Too many of us think saving for our retirement can wait until we earn much more. We may also be too caught up with other plans like buying a new home or spending on our children. There is never a perfect time to start planning for retirement. However, there are advantages of starting early.
For a start, you will have a longer time horizon and that means more time to grow your savings. If you have made wise investments, a longer horizon will also help to ride out short-term price fluctuations. Starting late has the converse effect. You will have to work much harder at growing your retirement savings. A shorter time horizon would mean that you should avoid investments that come with higher risks. You may even need to think of delaying retirement if you remain employable. So why then do people put off retirement planning? Let us discuss a few myths and try to put these concerns to rest.

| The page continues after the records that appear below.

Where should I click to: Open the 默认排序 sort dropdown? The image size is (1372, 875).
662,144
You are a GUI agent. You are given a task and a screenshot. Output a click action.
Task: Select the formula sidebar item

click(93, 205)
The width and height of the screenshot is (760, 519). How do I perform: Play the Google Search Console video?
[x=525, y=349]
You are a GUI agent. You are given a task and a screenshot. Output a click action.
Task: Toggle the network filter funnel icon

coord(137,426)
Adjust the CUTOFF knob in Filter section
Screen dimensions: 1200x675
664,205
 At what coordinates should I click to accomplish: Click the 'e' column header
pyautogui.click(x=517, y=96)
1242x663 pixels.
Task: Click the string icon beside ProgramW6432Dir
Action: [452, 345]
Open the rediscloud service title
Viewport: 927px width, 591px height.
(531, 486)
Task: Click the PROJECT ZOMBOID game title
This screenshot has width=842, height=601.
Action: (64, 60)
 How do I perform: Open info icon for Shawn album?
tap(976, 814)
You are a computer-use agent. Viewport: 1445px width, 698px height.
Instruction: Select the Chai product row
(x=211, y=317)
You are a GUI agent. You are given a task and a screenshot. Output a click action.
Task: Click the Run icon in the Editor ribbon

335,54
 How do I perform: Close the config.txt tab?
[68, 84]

Retirement Myth Number 1: I am too young to think about retirement planning
Too young to think about retirement planning? That sounds ridiculous! Young people, no matter your earning power, have a significant opportunity to become truly wealthy thanks to the power of compounding interest. Someone who invests $25,000 by age 25, with a 12% rate of return, will have more than $2 million by age 65—even if he or she doesn’t add another dollar after age 25. Conversely, if that same person waits until age 30, he or she will have to contribute more than three times as much to achieve the same outcome. The lesson? Compound interest is the best way to grow your money over the long haul—so start while you’re young.
Retirement Myth Number 2: I am too old to do anything about retirement planning
Many people may think that they might have “missed the boat” in their earlier days. That they should have done something earlier and now it is too late to have any impact. This is absolutely untrue. While it is true that you are better off starting at age 25 than 50, it is also true you will be better off starting at age 50 than, say, 70. Then again, 70 is a better start than 90, isn’t it? The past is the past. We must stop peering at the rearview and instead look ahead toward the horizon. As long as you’re still breathing, it’s never too late to start. It’s never too early, either.
Retirement Myth Number 3: I do not make enough money to save for retirement
Actually, there is no reason you shouldn’t retire a millionaire. The truth is that virtually everyone, even low wage earners, has the opportunity to be a millionaire when they retire. It sounds too good to be true, but the math proves otherwise: a 25-year-old who sets aside only $23 per week will retire with more than a million dollars if the money is invested properly (12% rate of return). Okay, so maybe you’re not 25 anymore but then that’s all right! Older folks simply need to adjust accordingly by increasing the money they set aside per week.
Retirement Myth 4: Inflation will outstrip all the gains I make from investing
This is the only myth that is partially true. However, this myth is still rather irrelevant. While it is true $100 dollars ten years from now will probably possess less buying power than $100 today, the flip side of that coin is also true, and considerably more important: your $100 ten years from now will be worth infinitely more than $0 invested. In fact, sound investments are the only way to outpace inflation. It is better to invest your $100 than keep it in a bank or under your mattress. Investing in sound financial knowledge can go a long way in helping in this aspect.